▶ _JOUW OPDRACHTEN_
1. Geef bij elk van de volgende beweringen aan of ze overeenkomt met de tekst over discussiëren op Facebook. Antwoord met ja of nee en citeer letterlijk de woorden uit de tekst die de doorslag geven. (a) De ik-figuur noemt Facebookcontacten 'vrienden'. (b) Op Facebook is contact met andersdenkenden mogelijk. (c) Op bepaalde pagina's mengt de ik-figuur zich in de discussie.
2. Druk uit de tekst over discussiëren op Facebook woordelijk het gedeelte af dat begint bij "Ik probeer open" en eindigt bij "andere geesten leeft.".
3. Schrijf de tekst over discussiëren op Facebook verder, te beginnen na de laatste zin die er staat.

▶ _TEKSTGEDEELTE_
┌────────
Het is nu al een dag of drie geleden, maar toch blijft het aan me kleven. Een discussie – op Facebook uiteraard, want waar anders zou ik anders discussiëren zonder stamcafé, zonder toog, zonder dorpsplein, zonder omgekeerde stoel op mijn trottoir, zonder een cultuur van spontane ontmoetingen? En met wie? Want ik blijk omringd te zijn door mensen met wie ik het over de meeste dingen eens ben. Zo werkt dat nu eenmaal.
Op Facebook is het dus anders. Daar is het mogelijk om ook met andersdenkenden en andersgezinden contact te hebben. Dat is de grote aantrekkingskracht van Facebook. Maar ik noem die onzichtbaren geen ‘vrienden’, zoals Facebook suggereert, maar ‘contacten’. Facebookcontacten.
Ik probeer open te zijn. Ik neem kennis van ideeën die ik niet deel. Het is goed te beseffen dat de eigen meningen niet de enige mogelijke zijn. Op bepaalde pagina’s ben ik een vlieg op de muur. Ik meng en moei me niet maar toets wat ik denk aan wat blijkbaar in andere geesten leeft.
└────────
▶ _UITTREKSEL DATASET_
┌────────
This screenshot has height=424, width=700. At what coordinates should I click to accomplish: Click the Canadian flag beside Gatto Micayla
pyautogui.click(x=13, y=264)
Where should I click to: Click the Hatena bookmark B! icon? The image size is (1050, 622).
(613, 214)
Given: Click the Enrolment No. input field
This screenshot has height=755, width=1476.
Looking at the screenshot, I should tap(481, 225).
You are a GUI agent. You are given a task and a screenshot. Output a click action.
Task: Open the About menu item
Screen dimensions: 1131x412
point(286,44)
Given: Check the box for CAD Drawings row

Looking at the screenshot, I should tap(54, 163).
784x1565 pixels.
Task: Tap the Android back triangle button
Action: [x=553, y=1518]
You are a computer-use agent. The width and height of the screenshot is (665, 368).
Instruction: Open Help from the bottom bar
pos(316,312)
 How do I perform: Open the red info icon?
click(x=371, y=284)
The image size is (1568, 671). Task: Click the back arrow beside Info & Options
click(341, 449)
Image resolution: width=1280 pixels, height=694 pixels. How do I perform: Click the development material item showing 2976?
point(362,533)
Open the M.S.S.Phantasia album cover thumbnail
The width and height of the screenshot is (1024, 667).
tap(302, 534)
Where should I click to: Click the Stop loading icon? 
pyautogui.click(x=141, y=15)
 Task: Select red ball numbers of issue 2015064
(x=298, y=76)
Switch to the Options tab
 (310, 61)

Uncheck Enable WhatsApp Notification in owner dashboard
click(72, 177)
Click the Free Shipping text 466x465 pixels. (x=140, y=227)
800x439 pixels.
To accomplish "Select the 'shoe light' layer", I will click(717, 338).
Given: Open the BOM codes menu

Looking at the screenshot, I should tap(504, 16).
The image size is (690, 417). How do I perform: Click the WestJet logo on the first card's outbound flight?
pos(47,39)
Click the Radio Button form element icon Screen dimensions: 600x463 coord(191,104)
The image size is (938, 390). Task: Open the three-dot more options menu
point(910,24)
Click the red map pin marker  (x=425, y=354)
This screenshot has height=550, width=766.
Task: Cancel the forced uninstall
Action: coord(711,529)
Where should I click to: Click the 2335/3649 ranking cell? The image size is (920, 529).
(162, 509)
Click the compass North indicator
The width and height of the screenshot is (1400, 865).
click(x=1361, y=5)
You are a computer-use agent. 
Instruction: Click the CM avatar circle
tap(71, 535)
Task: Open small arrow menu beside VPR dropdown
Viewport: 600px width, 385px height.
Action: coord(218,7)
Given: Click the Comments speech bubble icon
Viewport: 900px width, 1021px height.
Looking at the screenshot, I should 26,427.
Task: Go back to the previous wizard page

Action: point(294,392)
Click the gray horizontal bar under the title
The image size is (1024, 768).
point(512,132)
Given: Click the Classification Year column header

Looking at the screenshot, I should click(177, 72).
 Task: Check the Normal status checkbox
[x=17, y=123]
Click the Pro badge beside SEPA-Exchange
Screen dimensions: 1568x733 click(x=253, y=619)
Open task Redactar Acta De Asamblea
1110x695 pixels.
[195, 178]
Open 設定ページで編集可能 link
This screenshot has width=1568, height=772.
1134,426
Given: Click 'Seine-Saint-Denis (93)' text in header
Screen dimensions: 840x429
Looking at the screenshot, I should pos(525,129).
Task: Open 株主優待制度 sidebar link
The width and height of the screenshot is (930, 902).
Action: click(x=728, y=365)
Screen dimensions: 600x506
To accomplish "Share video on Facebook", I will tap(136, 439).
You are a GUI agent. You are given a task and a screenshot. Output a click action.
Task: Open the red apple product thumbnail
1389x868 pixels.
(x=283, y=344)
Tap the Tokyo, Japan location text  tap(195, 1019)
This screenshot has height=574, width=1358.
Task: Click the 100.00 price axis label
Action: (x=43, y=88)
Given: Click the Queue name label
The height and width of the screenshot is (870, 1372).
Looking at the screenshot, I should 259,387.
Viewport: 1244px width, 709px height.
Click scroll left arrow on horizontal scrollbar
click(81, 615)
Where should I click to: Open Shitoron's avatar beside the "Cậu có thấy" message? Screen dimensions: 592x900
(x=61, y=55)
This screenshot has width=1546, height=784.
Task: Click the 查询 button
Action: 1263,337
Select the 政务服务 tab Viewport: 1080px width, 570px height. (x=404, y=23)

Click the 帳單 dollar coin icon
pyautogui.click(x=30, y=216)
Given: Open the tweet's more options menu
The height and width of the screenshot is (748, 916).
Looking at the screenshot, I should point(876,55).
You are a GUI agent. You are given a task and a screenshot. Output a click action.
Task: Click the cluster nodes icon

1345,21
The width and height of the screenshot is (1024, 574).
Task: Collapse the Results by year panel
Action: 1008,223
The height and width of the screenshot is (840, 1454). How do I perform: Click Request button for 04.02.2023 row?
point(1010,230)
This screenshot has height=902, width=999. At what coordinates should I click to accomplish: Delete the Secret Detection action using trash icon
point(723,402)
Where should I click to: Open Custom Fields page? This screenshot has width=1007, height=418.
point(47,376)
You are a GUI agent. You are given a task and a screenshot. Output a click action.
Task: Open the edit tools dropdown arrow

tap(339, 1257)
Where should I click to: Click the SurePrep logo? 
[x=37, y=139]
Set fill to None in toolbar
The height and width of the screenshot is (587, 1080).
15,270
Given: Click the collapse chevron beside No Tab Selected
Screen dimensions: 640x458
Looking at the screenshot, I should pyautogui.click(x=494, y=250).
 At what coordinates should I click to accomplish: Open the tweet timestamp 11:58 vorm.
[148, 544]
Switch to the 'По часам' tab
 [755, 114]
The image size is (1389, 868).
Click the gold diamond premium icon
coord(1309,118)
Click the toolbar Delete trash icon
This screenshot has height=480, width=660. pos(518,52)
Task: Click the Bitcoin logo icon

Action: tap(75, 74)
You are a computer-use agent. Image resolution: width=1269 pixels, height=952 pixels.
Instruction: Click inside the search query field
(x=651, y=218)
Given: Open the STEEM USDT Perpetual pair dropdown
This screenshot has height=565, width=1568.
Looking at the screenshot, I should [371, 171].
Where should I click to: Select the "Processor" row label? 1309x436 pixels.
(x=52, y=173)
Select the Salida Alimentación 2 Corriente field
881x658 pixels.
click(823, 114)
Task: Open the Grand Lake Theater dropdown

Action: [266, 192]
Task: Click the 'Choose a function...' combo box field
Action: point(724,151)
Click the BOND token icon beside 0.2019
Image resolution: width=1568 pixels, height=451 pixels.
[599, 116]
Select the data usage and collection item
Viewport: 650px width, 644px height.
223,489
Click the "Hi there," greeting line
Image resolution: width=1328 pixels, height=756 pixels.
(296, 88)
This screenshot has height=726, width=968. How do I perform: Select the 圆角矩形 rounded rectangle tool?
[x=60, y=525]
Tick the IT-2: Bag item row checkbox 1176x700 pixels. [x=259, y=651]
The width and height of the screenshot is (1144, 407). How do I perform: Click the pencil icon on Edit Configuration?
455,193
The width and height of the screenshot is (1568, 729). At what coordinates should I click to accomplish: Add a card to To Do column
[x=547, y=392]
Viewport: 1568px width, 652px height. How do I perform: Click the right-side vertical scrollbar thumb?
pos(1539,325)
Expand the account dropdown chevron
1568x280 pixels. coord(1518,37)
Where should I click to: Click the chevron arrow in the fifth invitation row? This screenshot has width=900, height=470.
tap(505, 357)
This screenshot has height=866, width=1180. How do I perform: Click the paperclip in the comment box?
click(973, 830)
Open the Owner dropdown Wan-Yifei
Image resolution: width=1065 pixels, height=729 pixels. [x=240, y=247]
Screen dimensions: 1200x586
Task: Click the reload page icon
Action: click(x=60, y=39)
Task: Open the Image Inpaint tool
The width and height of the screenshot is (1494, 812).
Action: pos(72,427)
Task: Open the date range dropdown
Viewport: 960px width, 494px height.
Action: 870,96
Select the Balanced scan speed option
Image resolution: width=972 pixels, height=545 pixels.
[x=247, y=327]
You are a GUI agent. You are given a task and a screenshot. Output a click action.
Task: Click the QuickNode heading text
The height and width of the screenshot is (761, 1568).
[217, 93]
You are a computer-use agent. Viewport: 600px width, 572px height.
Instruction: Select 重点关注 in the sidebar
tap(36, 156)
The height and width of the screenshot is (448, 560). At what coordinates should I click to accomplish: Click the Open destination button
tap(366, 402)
└────────
▶ _GESCHREVEN ANTWOORDEN_
1.
(a) Nee: "Maar ik noem die onzichtbaren geen ‘vrienden’, zoals Facebook suggereert, maar ‘contacten’."
(b) Ja: "Daar is het mogelijk om ook met andersdenkenden en andersgezinden contact te hebben."
(c) Nee: "Ik meng en moei me niet"

2.
Ik probeer open te zijn. Ik neem kennis van ideeën die ik niet deel. Het is goed te beseffen dat de eigen meningen niet de enige mogelijke zijn. Op bepaalde pagina’s ben ik een vlieg op de muur. Ik meng en moei me niet maar toets wat ik denk aan wat blijkbaar in andere geesten leeft.

3.
Omgekeerd is bij mij ook iedereen welkom. Als het maar beleefd en beschaafd blijft. Ik zal niet rap iemand ‘ontvrienden’. Ik heb al gemerkt dat de beste manier om ervoor te zorgen dat het beleefd en beschaafd blijft is: zelf beleefd en beschaafd te blijven. Dat werkt wel.
De discussie van een dag of drie geleden speelde zich af op iemand anders’ tijdlijn. Neen, ik ga niet zeggen wie want dat doet er niet toe. En ik ga de discussie niet overdoen. Het ging over mondmaskerplicht en vaccinaties en zo. De persoon in kwestie, een Facebookcontact dus, gaf lucht aan zijn ongenoegen over het feit dat de mondmaskerdracht weer wordt verplicht. Hij haalde het voorbeeld aan van een leraar die positief had getest en die, hoewel hij niet ziek was, toch in quarantaine moest, enzovoort enzoverder…
Normaal gezien reageer ik niet omdat het toch niet mogelijk is iemand tot andere inzichten te bewegen, maar hier kon ik het om de een of andere reden niet laten. Waarschijnlijk heb ik mij uit mijn tent laten lokken door ’s mans provocerende toon.
Kon die leraar zich niet toch maar beter aan de regels houden want was hij, positief getest zijnde, dan geen drager van het virus en dus besmettelijk voor anderen? Dat was dus wat ik opperde.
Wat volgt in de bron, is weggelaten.